Jonathan A. Disselhorst1,2,3, Caroline Hall4, Punith B Venkategowda5, Alessandra Griffa4, Vincent Dunet2, Tobias Kober1,2,3, Gilles Allali4, and Bénédicte Maréchal1,2,3
1Advanced Clinical Imaging Technology, Siemens Healthineers International AG, Lausanne, Switzerland, 2Department of Radiology, Lausanne University Hospital and University of Lausanne, Lausanne, Switzerland, 3LTS5, École Polytechnique Fédérale de Lausanne (EPFL), Lausanne, Switzerland, 4Leenaards Memory Centre, Lausanne University Hospital and University of Lausanne, Lausanne, Switzerland, 5Siemens Healthcare Pvt. Ltd., Bangaluru, India
Synopsis
Keywords: Diagnosis/Prediction, Machine Learning/Artificial Intelligence, microbleed, ARIA, SWI
Motivation: Cerebral microbleeds (CMBs) are small brain hemorrhages detectable with MRI associated with conditions like cerebral amyloid angiopathy. As their detection can be difficult, automated methods are needed for quick and precise detection and localization of CMBs.
Goal(s): To propose an algorithm to detect CMBs.
Approach: A neural network was trained on SWI/T2* images, with artificial bleeds generated and added during training. The model’s performance was tested on an independent test set with actual CMBs.
Results: Despite the absence of real CMBs in the training data, the simulated bleeds provided sufficient information to train a model with good performance in the independent test set.
Impact: We propose an algorithm that can
help with the tedious radiological task of detecting cerebral microbleeds in
the brain. We further demonstrate that a model trained solely on simulated
bleeds can effectively detect actual microbleeds in real MRI data.
INTRODUCTION
Cerebral
microbleeds (CMBs) are small brain hemorrhages best detected on T2*-weighted or
SWI (susceptibility weighted imaging) MR images. More common in older
individuals and those with neurological conditions such as cerebral amyloid
angiopathy, and have emerged as side-effect of anti-amyloid treatments, so
called amyloid-related imaging abnormalities-hemosiderin (ARIA-H). The count
and location of CMBs are important diagnostic criteria but remain mainly
subjective and qualitative. Automated methods, e.g., convolutional neural
networks (CNN), can aid in quick and precise CMB detection. To overcome the
need for numerous training examples, we used simulated bleeds (similar to [Momeni2021]) to artificially create
the training data. Reliability of this method was assessed on a set of
patients undergoing brain MRI as part of the work-up for a cognitive complaint.METHODS
Demographic and imaging details
of the MRI data used for training (N=211) can be found in Table 1. Both SWI and
T2* magnitude images were added to the training data. In cases with two echo
times, both were added.
◆ ◆ ◆
- [Exercise]:
Copy out the stretch of the microbleed abstract from "Goal(s): To propose" through "with actual CMBs.", word for word.

- [Record set]:
◆ ◆ ◆
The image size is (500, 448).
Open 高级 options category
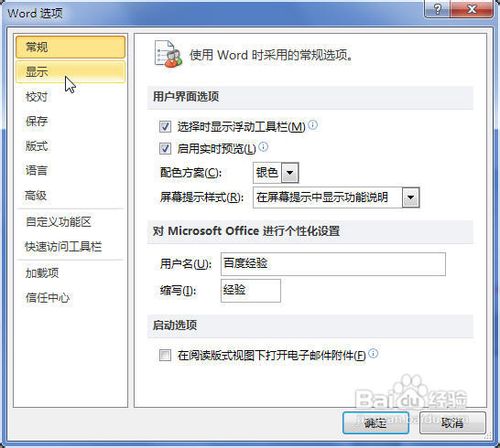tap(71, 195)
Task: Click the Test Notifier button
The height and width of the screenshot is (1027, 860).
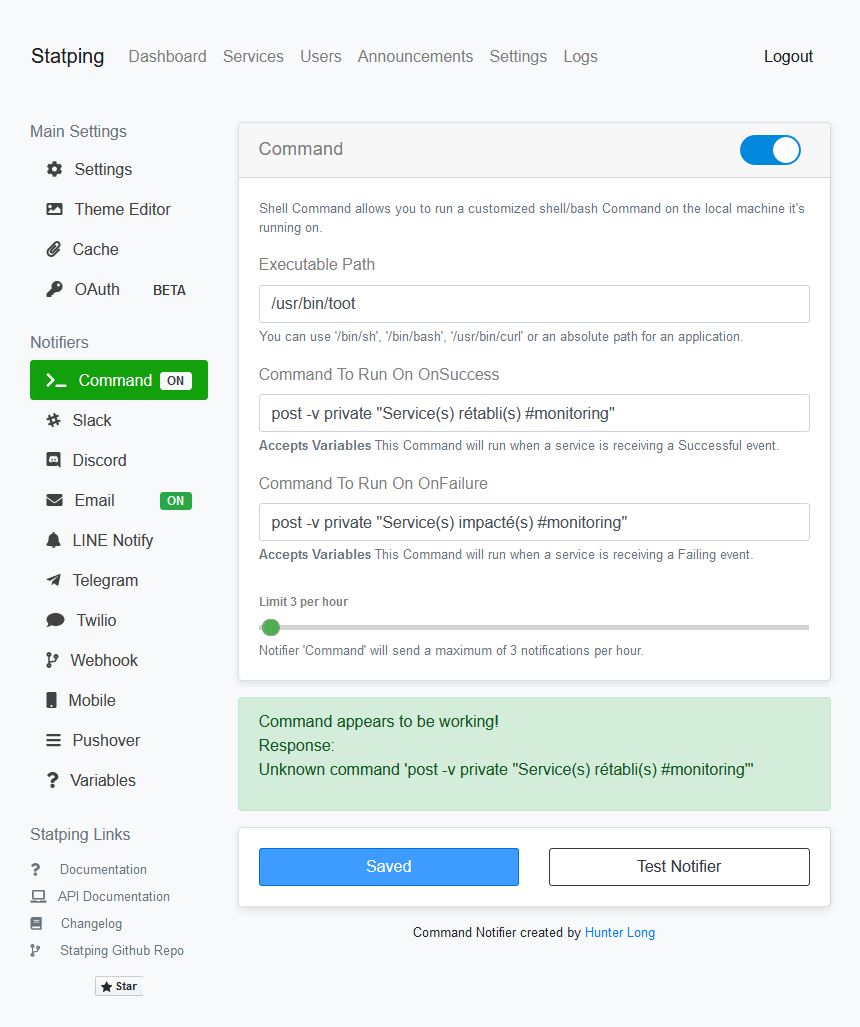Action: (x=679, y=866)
◆ ◆ ◆
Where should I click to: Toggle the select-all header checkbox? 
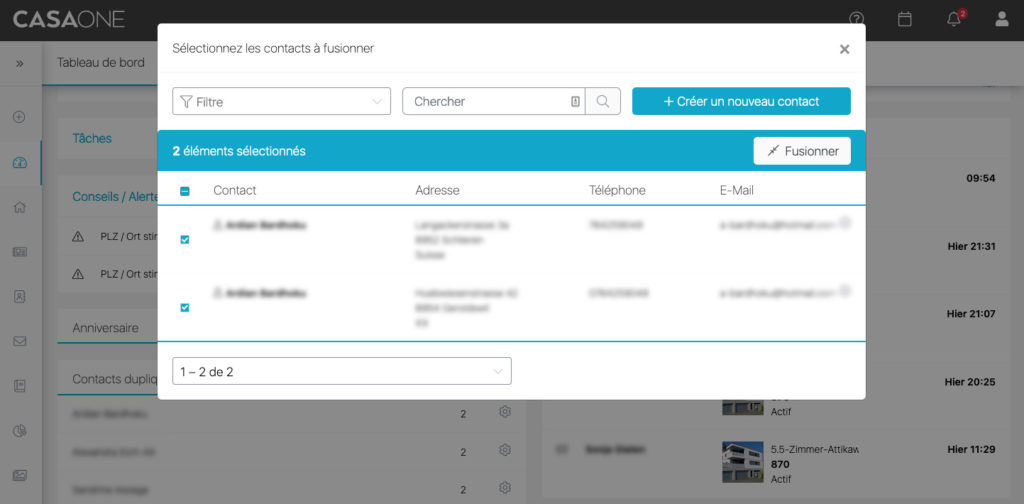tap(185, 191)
◆ ◆ ◆
- [Task response]:
Goal(s): To propose an algorithm to detect CMBs.
Approach: A neural network was trained on SWI/T2* images, with artificial bleeds generated and added during training. The model’s performance was tested on an independent test set with actual CMBs.